= Source extract =
################
Betting on fuel cells' future
Ion Power is among small companies advancing the technology
By STEVEN CHURCH / The News Journal
05/05/2005
Stephen Grot has more ideas than he has time to pursue as co-owner of Ion Power Inc., a small technology company near Delaware City that makes parts for fuel cells.
So when a brainstorm struck him last year about a better way to produce hydrogen, the fuel that runs fuel cells, he asked researchers at Penn State for help. Ion Power doesn't do any hydrogen research. Without help, his idea might have gone nowhere.
By collaborating with other researchers, Grot helped discover a more efficient way of coaxing microbes that live in wastewater to produce hydrogen. If the findings are confirmed and the process refined, any town with a wastewater plant could someday produce hydrogen for use in cars powered by fuel cells, Grot said.
And anything that boosts the use of fuel cells would be a boost for Ion Power, which Grot founded six years ago after working as a fuel cell scientist for General Motors.
Ion Power is one of the many small technology companies in the United States fighting for a toehold in the fast-growing fuel cell industry.
Fuel cells offer the potential for clean - and eventually affordable - energy. If the technological glitches are overcome, fuel cells could replace power plants, gasoline engines and lead-filled batteries.
Ion Power has received a $3.3 million federal grant to develop ways to recycle the platinum used in fuel cells. The high cost of platinum is one of the reasons that experts say fuel cells are not yet able to compete with traditional engines.
The U.S. Department of Energy estimates that electricity from a new fuel cell would cost about $3,700 per kilowatt of energy produced compared with $1,700 per kilowatt produced by a new nuclear power plant and $1,100 per kilowatt from a new coal-burning plant.
The energy department has set aside hundreds of millions of dollars to help pay for research into developing a fuel cell that would produce electricity at a cost of about $400 per kilowatt.
Grot's work on fuel cells is directly related to a discovery that his father, Walther Grot, made while working for the DuPont Co. in the 1960s. Walther Grot discovered Nafion, which has been used in fuel cell membranes for more than 35 years.
################
= Input data =
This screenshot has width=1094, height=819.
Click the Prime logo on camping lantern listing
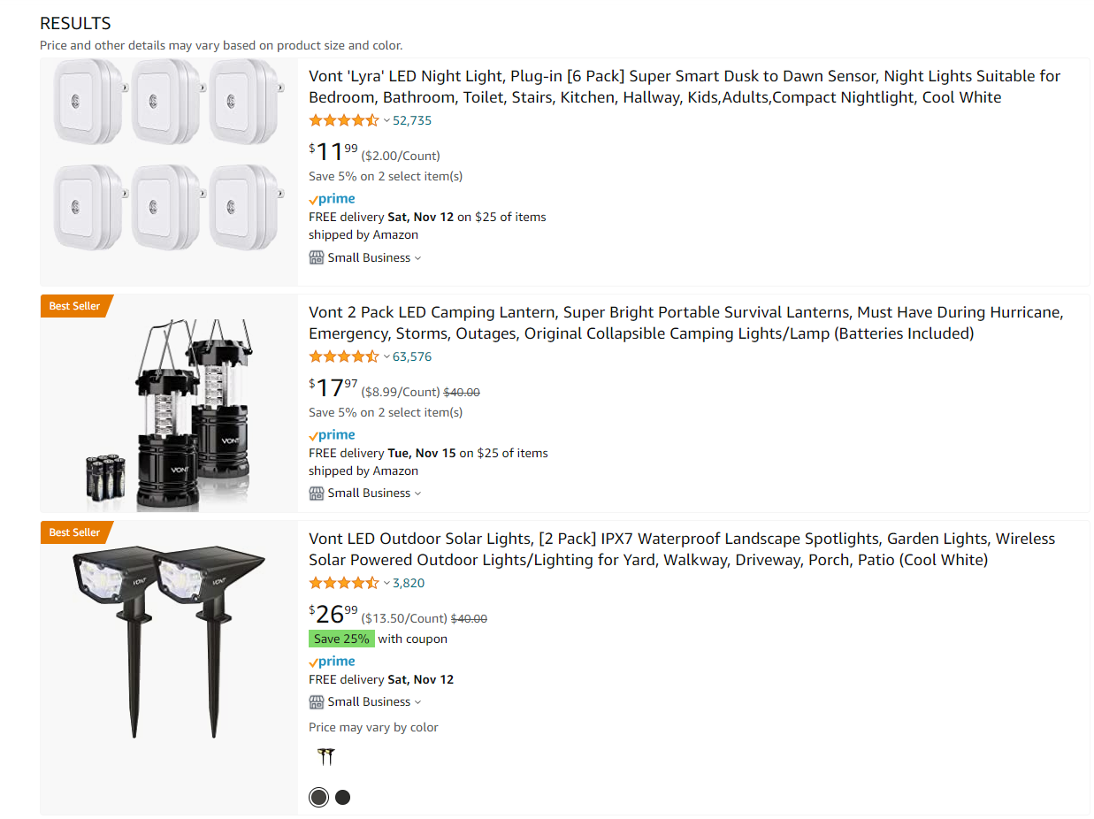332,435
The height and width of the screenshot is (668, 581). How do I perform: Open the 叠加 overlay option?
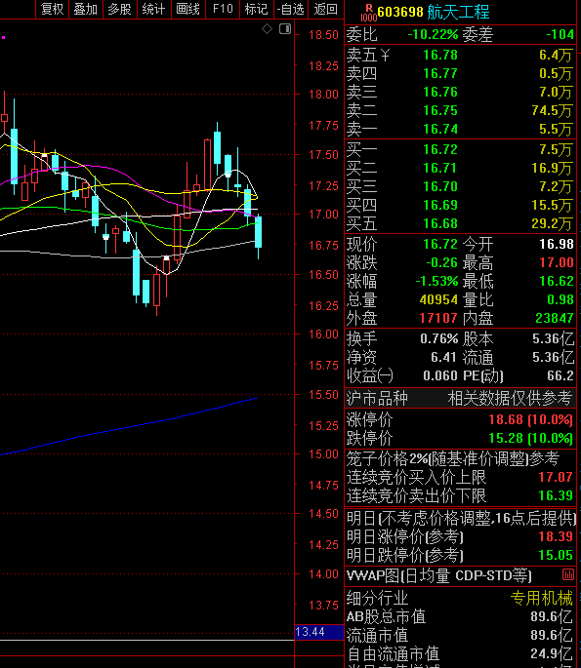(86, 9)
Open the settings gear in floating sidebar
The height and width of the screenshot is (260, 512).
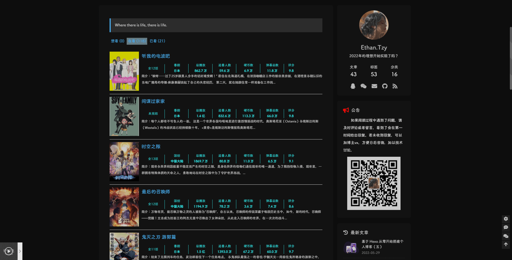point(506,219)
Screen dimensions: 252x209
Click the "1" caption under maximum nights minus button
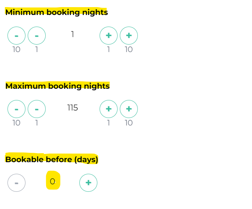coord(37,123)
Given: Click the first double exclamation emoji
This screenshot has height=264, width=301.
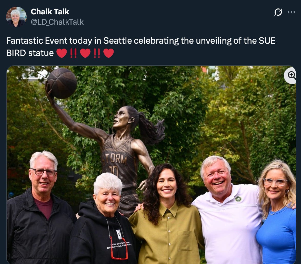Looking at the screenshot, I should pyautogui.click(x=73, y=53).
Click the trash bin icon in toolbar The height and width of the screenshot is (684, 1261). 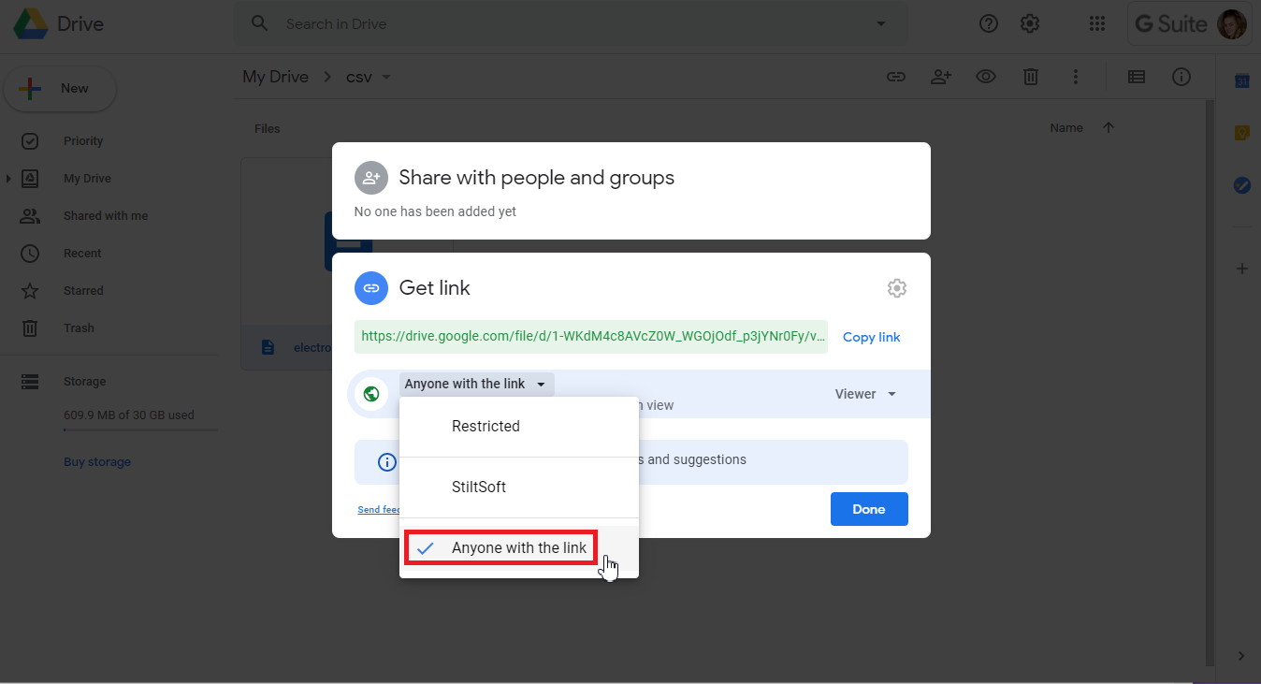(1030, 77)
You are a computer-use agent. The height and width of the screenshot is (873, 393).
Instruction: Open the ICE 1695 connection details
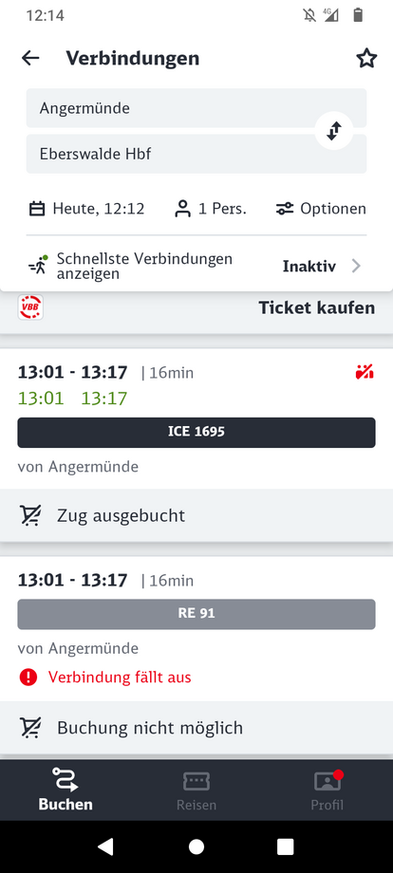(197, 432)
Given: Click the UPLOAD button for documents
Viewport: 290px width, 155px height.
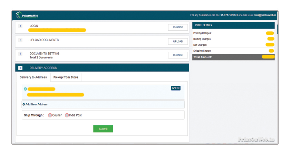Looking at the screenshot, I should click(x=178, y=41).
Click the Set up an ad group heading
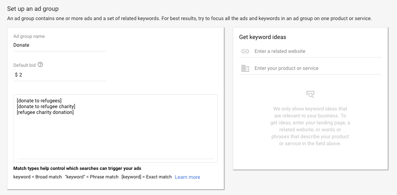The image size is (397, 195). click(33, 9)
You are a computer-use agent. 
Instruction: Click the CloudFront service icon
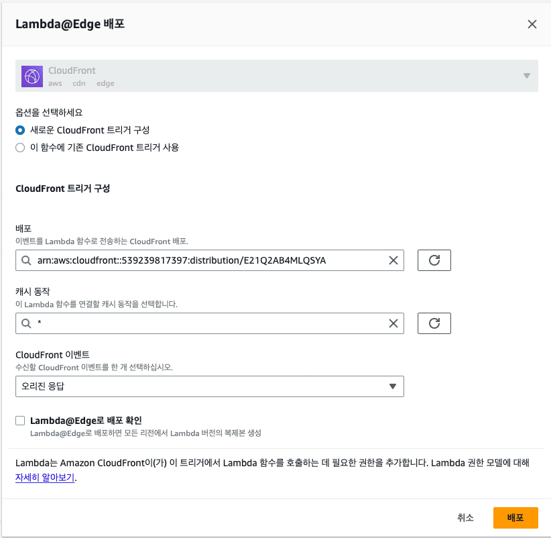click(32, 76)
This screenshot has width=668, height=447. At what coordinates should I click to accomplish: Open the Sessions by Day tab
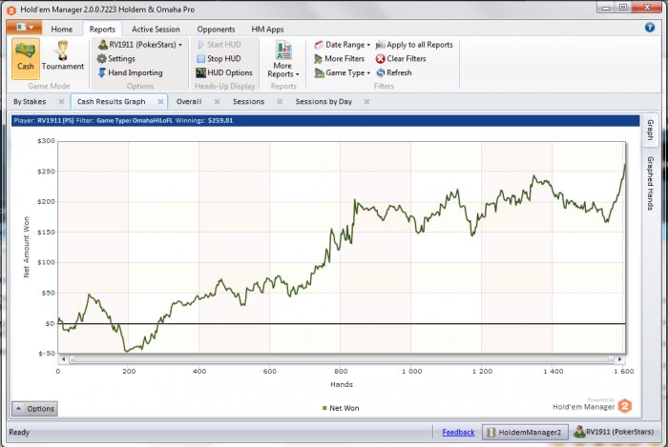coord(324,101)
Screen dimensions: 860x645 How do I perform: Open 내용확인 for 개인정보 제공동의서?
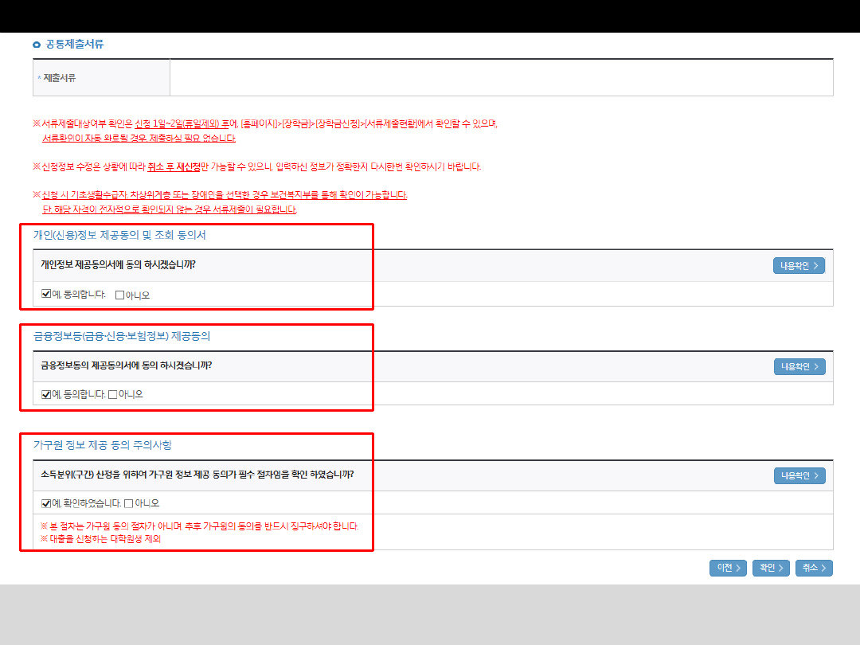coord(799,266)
################
= Task set =
A: Answer these questions from the fuel cell article.
(i) Researchers at which university did Stephen Grot ask for help with his hydrogen idea?
(ii) How large is the federal grant Ion Power received to develop ways to recycle platinum?
(iii) What company was Walther Grot working for when he discovered Nafion?
B: In the fuel cell article, swap "hundreds of millions of dollars" for "tens of millions of dollars" in the passage from "The energy department" to "about $400 per kilowatt.", and write out that passage with the change.

= Solutions to the exercise =
A:
(i) Penn State
(ii) $3.3 million
(iii) The DuPont Co.

B:
The energy department has set aside tens of millions of dollars to help pay for research into developing a fuel cell that would produce electricity at a cost of about $400 per kilowatt.